[Entries taken from a collection]
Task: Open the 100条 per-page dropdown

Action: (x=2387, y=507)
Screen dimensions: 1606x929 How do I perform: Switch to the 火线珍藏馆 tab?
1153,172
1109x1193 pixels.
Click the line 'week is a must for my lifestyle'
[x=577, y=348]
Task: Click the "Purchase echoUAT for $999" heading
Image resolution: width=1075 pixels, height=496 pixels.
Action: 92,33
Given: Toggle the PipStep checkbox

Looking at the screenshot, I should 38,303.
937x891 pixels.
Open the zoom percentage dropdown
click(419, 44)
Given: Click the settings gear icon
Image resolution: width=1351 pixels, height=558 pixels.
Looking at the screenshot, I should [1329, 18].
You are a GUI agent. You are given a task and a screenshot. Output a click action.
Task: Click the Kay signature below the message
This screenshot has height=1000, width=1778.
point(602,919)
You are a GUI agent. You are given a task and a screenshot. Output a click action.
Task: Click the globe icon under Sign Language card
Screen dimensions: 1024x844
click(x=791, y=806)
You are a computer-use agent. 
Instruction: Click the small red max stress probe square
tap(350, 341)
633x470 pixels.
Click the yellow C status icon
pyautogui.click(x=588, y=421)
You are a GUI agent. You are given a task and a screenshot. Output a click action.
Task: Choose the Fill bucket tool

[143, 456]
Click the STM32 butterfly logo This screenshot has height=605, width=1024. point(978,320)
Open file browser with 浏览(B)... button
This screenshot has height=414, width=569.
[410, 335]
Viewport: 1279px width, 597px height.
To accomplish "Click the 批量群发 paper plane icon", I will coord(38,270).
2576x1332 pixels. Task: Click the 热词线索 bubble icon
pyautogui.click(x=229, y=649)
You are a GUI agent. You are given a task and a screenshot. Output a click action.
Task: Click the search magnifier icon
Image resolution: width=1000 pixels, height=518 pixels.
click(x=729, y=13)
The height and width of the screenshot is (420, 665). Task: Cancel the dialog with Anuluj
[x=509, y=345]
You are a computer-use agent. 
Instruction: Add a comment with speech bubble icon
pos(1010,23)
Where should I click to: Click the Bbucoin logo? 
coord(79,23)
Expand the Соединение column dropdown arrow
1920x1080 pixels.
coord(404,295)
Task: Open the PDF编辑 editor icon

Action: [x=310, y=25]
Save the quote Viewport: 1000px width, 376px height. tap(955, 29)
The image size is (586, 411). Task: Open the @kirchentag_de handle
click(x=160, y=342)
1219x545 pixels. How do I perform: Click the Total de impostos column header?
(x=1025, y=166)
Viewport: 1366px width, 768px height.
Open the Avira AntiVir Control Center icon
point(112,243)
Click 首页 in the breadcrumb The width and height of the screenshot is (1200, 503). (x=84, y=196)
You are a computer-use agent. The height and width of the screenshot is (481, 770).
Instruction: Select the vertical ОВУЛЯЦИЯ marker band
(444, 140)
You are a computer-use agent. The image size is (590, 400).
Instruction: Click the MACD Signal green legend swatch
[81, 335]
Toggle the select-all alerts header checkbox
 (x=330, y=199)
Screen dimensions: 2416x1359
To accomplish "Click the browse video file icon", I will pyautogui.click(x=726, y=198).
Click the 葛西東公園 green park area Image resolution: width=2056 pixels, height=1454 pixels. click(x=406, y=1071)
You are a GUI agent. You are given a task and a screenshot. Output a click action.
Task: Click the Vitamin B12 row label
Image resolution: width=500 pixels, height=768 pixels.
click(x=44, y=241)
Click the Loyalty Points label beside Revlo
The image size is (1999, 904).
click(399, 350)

■ GOAL: Please copy the entries above verbatim, starting at the line containing "Expand the Соединение column dropdown arrow" and continuing through the final line of the entries.

■ COMPLETE ANSWER:
Expand the Соединение column dropdown arrow
1920x1080 pixels.
coord(404,295)
Task: Open the PDF编辑 editor icon

Action: [x=310, y=25]
Save the quote Viewport: 1000px width, 376px height. tap(955, 29)
The image size is (586, 411). Task: Open the @kirchentag_de handle
click(x=160, y=342)
1219x545 pixels. How do I perform: Click the Total de impostos column header?
(x=1025, y=166)
Viewport: 1366px width, 768px height.
Open the Avira AntiVir Control Center icon
point(112,243)
Click 首页 in the breadcrumb The width and height of the screenshot is (1200, 503). (x=84, y=196)
You are a computer-use agent. The height and width of the screenshot is (481, 770).
Instruction: Select the vertical ОВУЛЯЦИЯ marker band
(444, 140)
You are a computer-use agent. The image size is (590, 400).
Instruction: Click the MACD Signal green legend swatch
[81, 335]
Toggle the select-all alerts header checkbox
 (x=330, y=199)
Screen dimensions: 2416x1359
To accomplish "Click the browse video file icon", I will pyautogui.click(x=726, y=198).
Click the 葛西東公園 green park area Image resolution: width=2056 pixels, height=1454 pixels. click(x=406, y=1071)
You are a GUI agent. You are given a task and a screenshot. Output a click action.
Task: Click the Vitamin B12 row label
Image resolution: width=500 pixels, height=768 pixels.
click(x=44, y=241)
Click the Loyalty Points label beside Revlo
The image size is (1999, 904).
click(399, 350)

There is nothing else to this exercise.